The Foças: North of İzmir, Eski (Old) and Yeni (New) Foça have become increasingly popular with Turkish tourists and the supply of accommodation is barely keeping pace with the growing numbers, especially at weekends. At Eski Foça, a fine Genoese castle on a headland between two harbors is being beautifully restored, while Yeni Foça offers street upon street of pretty little 19th-century townhouses backing onto a small stretch of shingle.

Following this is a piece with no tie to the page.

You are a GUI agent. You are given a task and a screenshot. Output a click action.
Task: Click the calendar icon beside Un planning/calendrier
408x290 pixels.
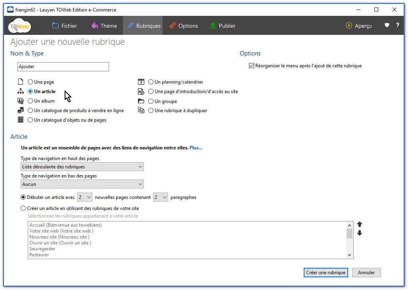pos(141,82)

İzmir: On a tight schedule you might want to give İzmir a miss if only to avoid the big-city agro of having to get to grips with an unfamiliar public transport system. That said, the coming of the İzban light railway has made the town center much easier to navigate than it used to be and drops passengers within walking distance of the impressive remains of the Roman agora at Basmane. Restaurants strung out along the waterfront between Konak and Alsancak make pleasant places to watch the sun go down over the Gulf of İzmir.
Çeşme and Alaçatı: West of İzmir, Alaçatı is second only to Bodrum when it comes to the favored summer watering holes of İstanbul’s more moneyed set. The small-scale charms of what was until recently an abandoned settlement of small Greek houses with jutting wooden cumbas (bay windows) are best appreciated in the shoulder seasons, when the crowds thin out before the hotels shut up shop for winter. On a tight budget, you can forget staying in Alaçatı, in which case it’s good news that the town of Çeşme is only a short bus ride away. Çeşme’s hotels also charge over the odds to stay within easy reach of a huge Ottoman castle overlooking a harbor but there are also plenty of cheaper backstreet pensions to pick from as well as cafes and restaurants aimed at a non-plutocratic, non-gourmet clientele.

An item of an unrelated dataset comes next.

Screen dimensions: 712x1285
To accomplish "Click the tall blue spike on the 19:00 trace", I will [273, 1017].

Selçuk, Kuşadası, Şirince and Ephesus: If Pergamum is the most impressive ancient site north of İzmir, Ephesus is by far the most impressive ruin to its south. Inevitably, the remains of what was once the biggest town in Asia Minor are swamped with visitors, especially when cruise ships are moored in İzmir, which they usually are throughout the summer. Make life easy for yourself and stay within walking distance of them in Selçuk, the small town that was its successor and comes with a fine selection of medieval monuments of its own. Selçuk is also within easy reach of decent beaches at Pamucak and Yoncaköy. In the hills above Selçuk, Şirince offers a fine choice of hotels in restored Ottoman houses with great views. Kuşadası is party central with small built-up beaches easily accessible to north and south, and quieter, more appealing coves hidden inside the Dilek Peninsula National Park to the southwest.
Bodrum and the Bodrum Peninsula: At the southern end of the Aegean coast, Bodrum is very popular with Turks, for whom an ever-growing selection of pricy hotels, restaurants and second homes are being built, rather overshadowing the erstwhile small-scale appeal of the old town center, where whitewashed houses trip down narrow streets to a glorious water-side promenade dominated by a giant 15th-century castle. It’s the same story out on the peninsula, where the separate resorts come closer to merging into each other with every passing year. Gümüşlük to the northwest has the prettiest setting, with the slight remains of ancient Mindos dotting the sandy beach and running out onto Tavşan Adası (Rabbit Island).